1.2. Maak van jezelf een marionet
© Walter Roozendaal - www.muzemuzette.com - klik hier voor meer informatie
- Voorbeeld voor 1.3.
- Vanuit een geconcentreerd nulpunt heel langzaam spanning opbouwen.
- Uw voorbeeld moet duidelijk maken, dat de bewegingen in grote, langzame bogen passen bij de grote spanningsbogen in de muziek.
- Vooral uw eigen concentratie zal inspirerend werken!
Inleiding
Zet de leerlingen in een kring op de grond.
- We gaan over van beelden naar marionetten.
- Bij de muziek hoort een verhaal. Een middeleeuwse stad ontwaakt: de poortwachter blaast op zijn hoorn, de stadspoorten gaan open, langzamerhand komt de stad tot leven. Mensen komen de straten op, ruiters en boerenkarren komen langs, enz. Wij brengen op de muziek de marionet tot leven.
NB. Het gegeven van het langzaam tot leven komen van een stad of van iemand komt terug in les 4.
Voordoen
Laat zien hoe u van uzelf een marionet maakt: Bind een z.g. touwtje aan uw pols (pantomime). Trek het strak omhoog, loodrecht boven de pols. Het werkt extra suggestief, wanneer u uw hand slap laat hangen: daar zit geen touwtje aan.
Op muziek
MUZIEK 2: Opening van de 4de Symfonie van Bruckner.

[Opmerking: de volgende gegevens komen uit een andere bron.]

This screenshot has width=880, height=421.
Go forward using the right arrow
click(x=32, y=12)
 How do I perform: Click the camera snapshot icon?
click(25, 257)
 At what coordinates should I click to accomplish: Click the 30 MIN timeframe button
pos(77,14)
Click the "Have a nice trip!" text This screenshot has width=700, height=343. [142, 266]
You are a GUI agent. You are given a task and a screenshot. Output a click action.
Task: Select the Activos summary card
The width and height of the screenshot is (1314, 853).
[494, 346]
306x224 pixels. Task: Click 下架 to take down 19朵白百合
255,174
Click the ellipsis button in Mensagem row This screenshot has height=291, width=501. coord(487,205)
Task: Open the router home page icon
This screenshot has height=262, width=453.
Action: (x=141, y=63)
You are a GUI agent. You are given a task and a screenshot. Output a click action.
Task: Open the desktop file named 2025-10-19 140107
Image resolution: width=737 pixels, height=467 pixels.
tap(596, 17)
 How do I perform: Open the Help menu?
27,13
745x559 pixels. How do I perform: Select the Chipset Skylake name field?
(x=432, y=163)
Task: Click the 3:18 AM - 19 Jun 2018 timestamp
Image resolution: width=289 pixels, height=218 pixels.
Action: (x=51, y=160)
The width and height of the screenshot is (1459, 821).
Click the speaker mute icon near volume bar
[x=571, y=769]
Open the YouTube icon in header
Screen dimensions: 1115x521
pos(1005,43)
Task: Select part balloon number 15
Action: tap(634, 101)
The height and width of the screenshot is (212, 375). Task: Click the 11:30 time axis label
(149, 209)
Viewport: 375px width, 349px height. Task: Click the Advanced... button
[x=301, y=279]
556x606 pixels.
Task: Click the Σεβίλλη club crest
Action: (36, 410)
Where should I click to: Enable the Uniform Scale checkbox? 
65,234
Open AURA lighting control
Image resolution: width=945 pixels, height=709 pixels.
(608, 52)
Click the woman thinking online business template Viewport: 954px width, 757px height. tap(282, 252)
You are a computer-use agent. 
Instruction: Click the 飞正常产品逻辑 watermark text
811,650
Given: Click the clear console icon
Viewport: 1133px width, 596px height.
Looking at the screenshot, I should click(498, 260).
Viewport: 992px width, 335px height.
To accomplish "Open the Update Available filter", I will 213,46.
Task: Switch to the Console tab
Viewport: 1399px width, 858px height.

- U laat op de muziek zien, wat je zo vanuit de pols kan doen: hoger, lager, naar links, naar rechts, leg een hand op de knie, naar een schouder, schud de arm zachtjes op en neer, enz.
- Volg de muziek: lange grote spanningsbogen.
- Moedig de leerlingen aan om gaandeweg mee te doen: eerst de ene arm, dan de andere arm, dan een touwtje aan een knie, kan je ook jezelf stukje voor stukje laten staan? — Laat ze steeds verder gaan en zelf ontdekkingen doen.